▶ Required actions:
1 - According to the beer gut text, how many Czechs did the researchers round up?
2 - In the beer gut text, update the passage from "You see, some" up to and including "general weight gain.", changing "oat soda" to "barley pop".
3 - Take the beer gut text further, starting after its final sentence.

The Myth: It’s every beer drinker’s unavoidable fate: the beer gut.
The proof is all around us — we all have at least one friend or family member who perennially looks like they’re pregnant, regardless of their actual state of fertility or, for that matter, gender. And you, too, will get that nice round gut by middle age if you partake regularly.
The beer gut doesn’t exist. Or rather, that massive mound you insist on calling your "one-pack" has nothing to do with actual beer consumption. Says who? Says science.
You see, some researchers got curious about this whole beer belly thing a while back, but presumably their stingy bosses wouldn’t sign off on a never-ending supply of oat soda "for science." So they rounded up a 2,000-strong bunch of Czechs, a people who apparently wean their toddlers off of the bottle by offering them a nice stout. And what they found was at once surprising and freaking awesome: Beer appears to have absolutely nothing to do with the so-called beer gut.
In fact, research shows that the amount of beer you drink and the size of your belly have no correlation whatsoever. Hell, if you keep your beer intake under even a modicum of control, chances are it doesn’t even do that much to your general weight gain.
Now obviously beer has calories, so a huge intake will contribute to weight gain (especially since you tend to take very little exercise when you’re constantly bombed). But even then, it’s nothing more than what, say, a strict bacon sandwich diet would do to you — any excess calories can lead to weight gain. And that weight may or may not settle right on your belly, depending on whether you’re genetically predisposed to it.

[Screenshot grounding data]

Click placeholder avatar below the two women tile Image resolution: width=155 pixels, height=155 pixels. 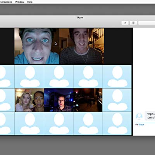pyautogui.click(x=29, y=124)
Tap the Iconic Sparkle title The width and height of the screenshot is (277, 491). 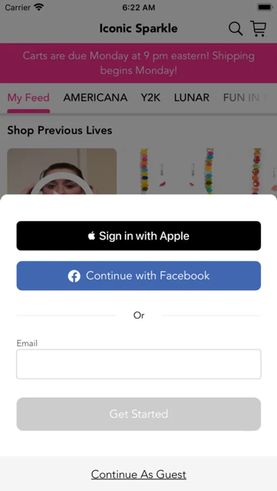pyautogui.click(x=139, y=28)
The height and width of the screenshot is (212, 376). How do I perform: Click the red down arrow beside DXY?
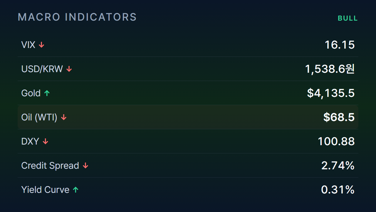(x=46, y=141)
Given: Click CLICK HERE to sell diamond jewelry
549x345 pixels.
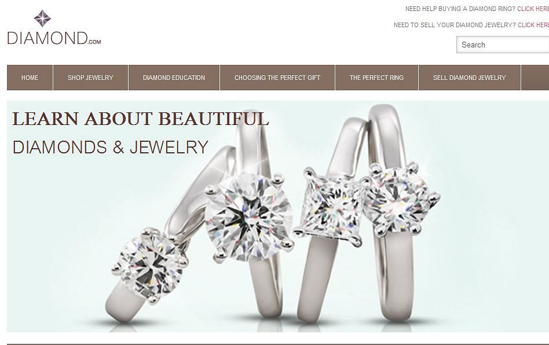Looking at the screenshot, I should pos(533,25).
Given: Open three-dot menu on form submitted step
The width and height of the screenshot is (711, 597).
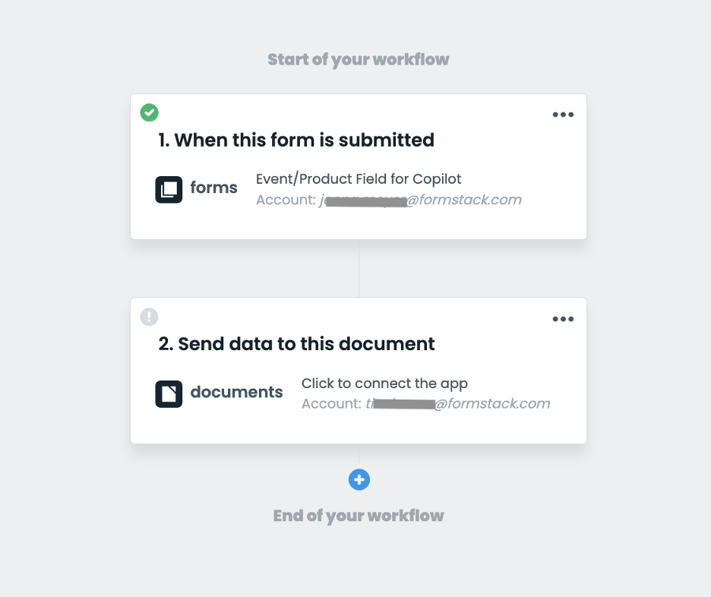Looking at the screenshot, I should point(563,115).
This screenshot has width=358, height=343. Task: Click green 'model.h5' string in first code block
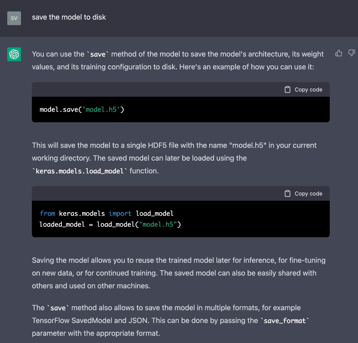[101, 110]
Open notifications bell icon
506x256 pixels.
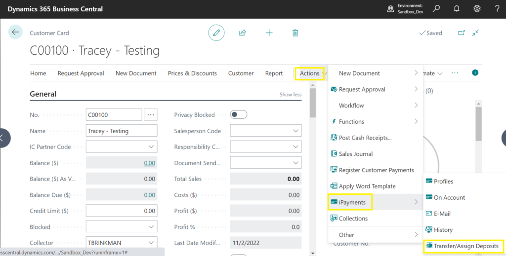click(457, 9)
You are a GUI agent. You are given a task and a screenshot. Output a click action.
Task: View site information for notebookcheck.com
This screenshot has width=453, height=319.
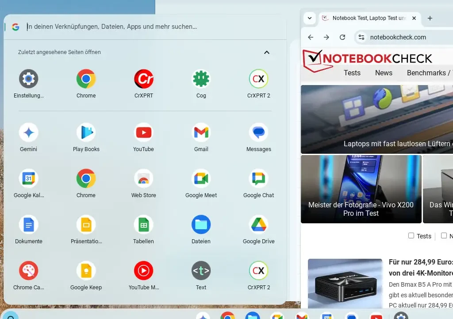click(x=361, y=37)
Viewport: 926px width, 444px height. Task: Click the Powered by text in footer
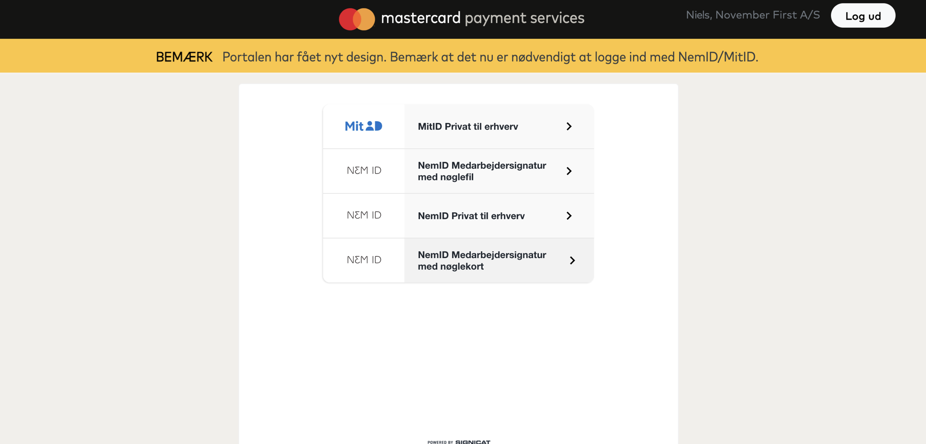click(x=440, y=442)
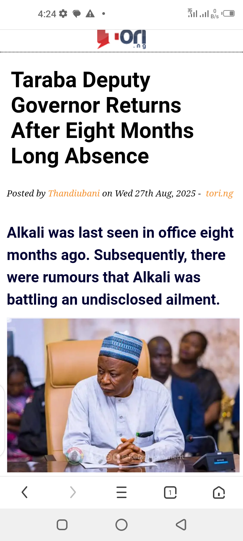The image size is (243, 541).
Task: Open author Thandiubani's profile link
Action: 74,193
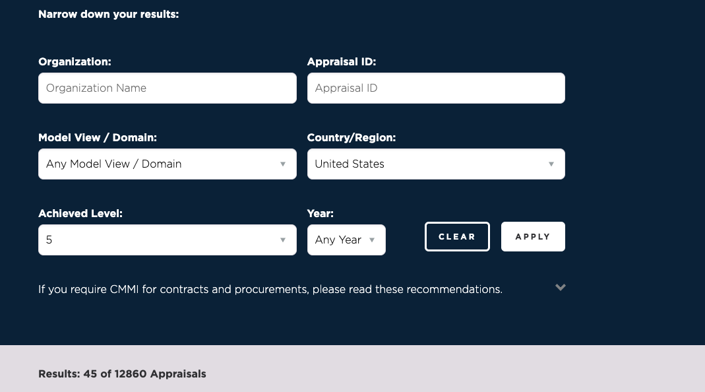Click the Model View / Domain label

pyautogui.click(x=98, y=138)

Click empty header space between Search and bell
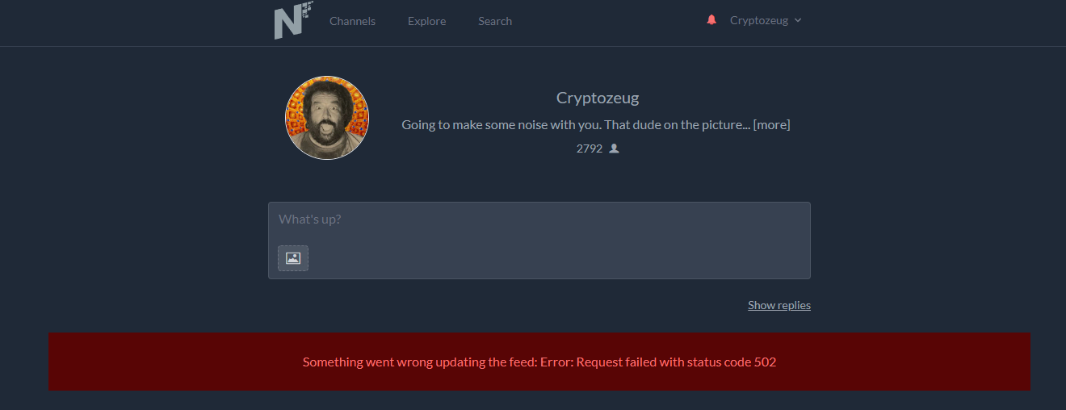[x=609, y=21]
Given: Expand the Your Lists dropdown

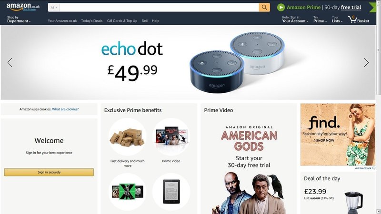Looking at the screenshot, I should click(337, 19).
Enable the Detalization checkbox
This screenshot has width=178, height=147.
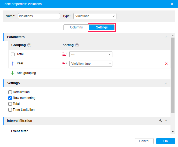coord(10,92)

▶ Answers provided:
1 - 2,000

2 -
You see, some researchers got curious about this whole beer belly thing a while back, but presumably their stingy bosses wouldn’t sign off on a never-ending supply of barley pop "for science." So they rounded up a 2,000-strong bunch of Czechs, a people who apparently wean their toddlers off of the bottle by offering them a nice stout. And what they found was at once surprising and freaking awesome: Beer appears to have absolutely nothing to do with the so-called beer gut.
In fact, research shows that the amount of beer you drink and the size of your belly have no correlation whatsoever. Hell, if you keep your beer intake under even a modicum of control, chances are it doesn’t even do that much to your general weight gain.

3 -
That’s right: There’s a beer belly gene. People get fat in different ways, and abdominal obesity is just one of the many interesting fat-storing shapes that the human body can sculpt itself into if said human body doesn’t take care of itself. So if you have the gene, you’ll wind up having a pot belly eventually, regardless of your actual alcohol consumption. Unless, that is, you maintain a strict diet and exercise regimen for your entire life, but who the hell does that?
But if that’s the case, then where did this fictional correlation between big bellies and beer drinking come from? One possible culprit is cirrhosis, a liver disease of chronic alcoholics that involves the swelling of the abdomen into that familiar beach ball shape. We guess somebody decided that calling it a "beer gut" instead of "organ failure" was less of a buzzkill at family reunions.